Improved box cutting with always fixed tensor shapes.

2024-12-04 17:54:57 +01:00
parent 6452d20ec8
commit acf1d19b64
2 changed files with 254 additions and 216 deletions
--- a/extras/mmdeploy/make_extra_graphs.py
+++ b/extras/mmdeploy/make_extra_graphs.py
@ -2,6 +2,7 @@ import cv2
 import torch
 import torch.nn as nn
 import torch.nn.functional as F
+from torchvision.ops import roi_align

 # ==================================================================================================

@ -20,35 +21,10 @@ class Letterbox(nn.Module):
        self.target_size = target_size
        self.fill_value = fill_value

-    def calc_params_and_crop(self, ishape, bbox=None):
-        ih0, iw0 = ishape[1], ishape[2]
+    def calc_params(self, ishape):
+        ih, iw = ishape[1], ishape[2]
        th, tw = self.target_size

-        if bbox is not None:
-            bbox = bbox[0].float()
-            x1, y1, x2, y2 = bbox[0], bbox[1], bbox[2], bbox[3]
-
-            # Slightly increase bbox size
-            factor = 1.25
-            w = x2 - x1
-            h = y2 - y1
-            x1 -= w * (factor - 1) / 2
-            x2 += w * (factor - 1) / 2
-            y1 -= h * (factor - 1) / 2
-            y2 += h * (factor - 1) / 2
-
-            zero = torch.tensor(0)
-            x1 = torch.max(x1, zero).to(torch.int64)
-            y1 = torch.max(y1, zero).to(torch.int64)
-            x2 = torch.min(x2, iw0).to(torch.int64)
-            y2 = torch.min(y2, ih0).to(torch.int64)
-            bbox = torch.stack((x1, y1, x2, y2), dim=0).unsqueeze(0)
-
-            ih = y2 - y1
-            iw = x2 - x1
-        else:
-            ih, iw = ih0, iw0
-
        scale = torch.min(tw / iw, th / ih)
        nw = torch.round(iw * scale)
        nh = torch.round(ih * scale)
@ -61,21 +37,16 @@ class Letterbox(nn.Module):
        pad_bottom = pad_h - pad_top
        paddings = (pad_left, pad_right, pad_top, pad_bottom)

-        return paddings, scale, (nw, nh), bbox
+        return paddings, scale, (nw, nh)

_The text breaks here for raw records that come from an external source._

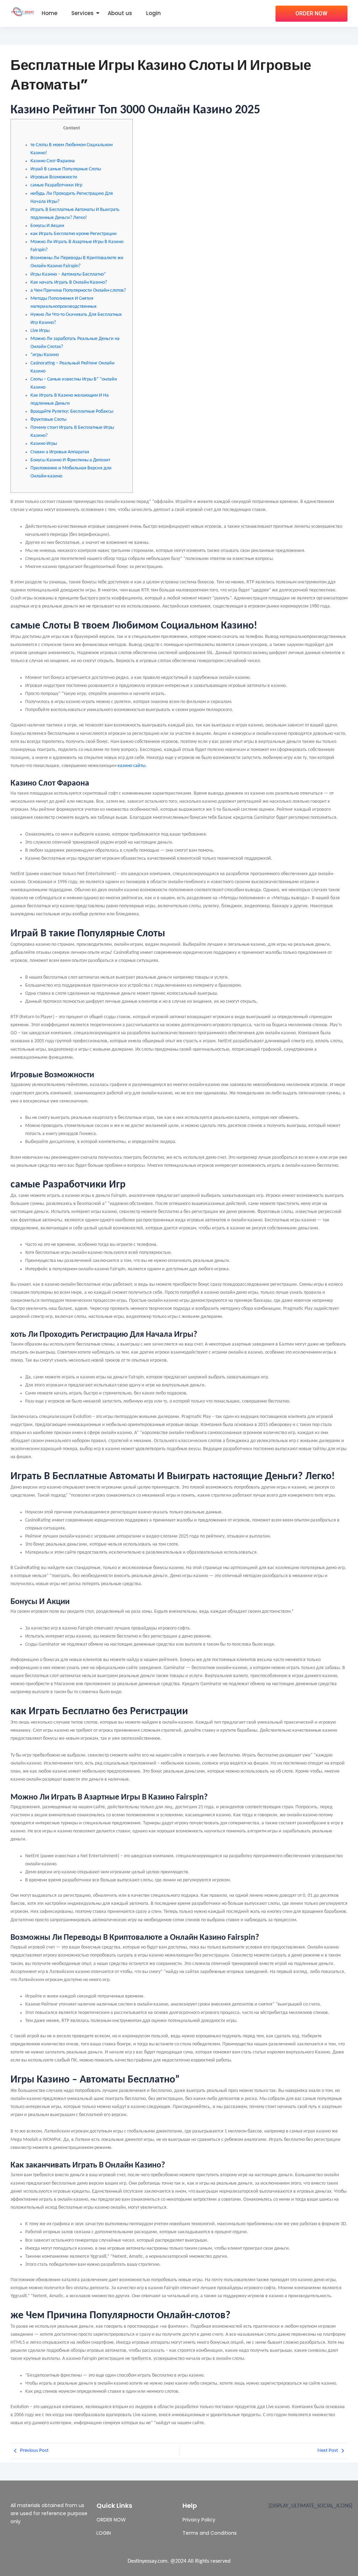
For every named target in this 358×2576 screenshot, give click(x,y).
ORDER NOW (111, 2519)
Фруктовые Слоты (48, 419)
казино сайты (131, 765)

-    def forward(self, img, bbox=None):
-        paddings, _, (nw, nh), bbox = self.calc_params_and_crop(img.shape, bbox)
-
-        # Optional: Crop the image
-        if bbox is not None:
-            x1, y1, x2, y2 = bbox[0, 0], bbox[0, 1], bbox[0, 2], bbox[0, 3]
-            img = img.to(torch.float32)
-            img = img[:, y1:y2, x1:x2, :]
+    def forward(self, img):
+        paddings, _, (nw, nh) = self.calc_params(img.shape)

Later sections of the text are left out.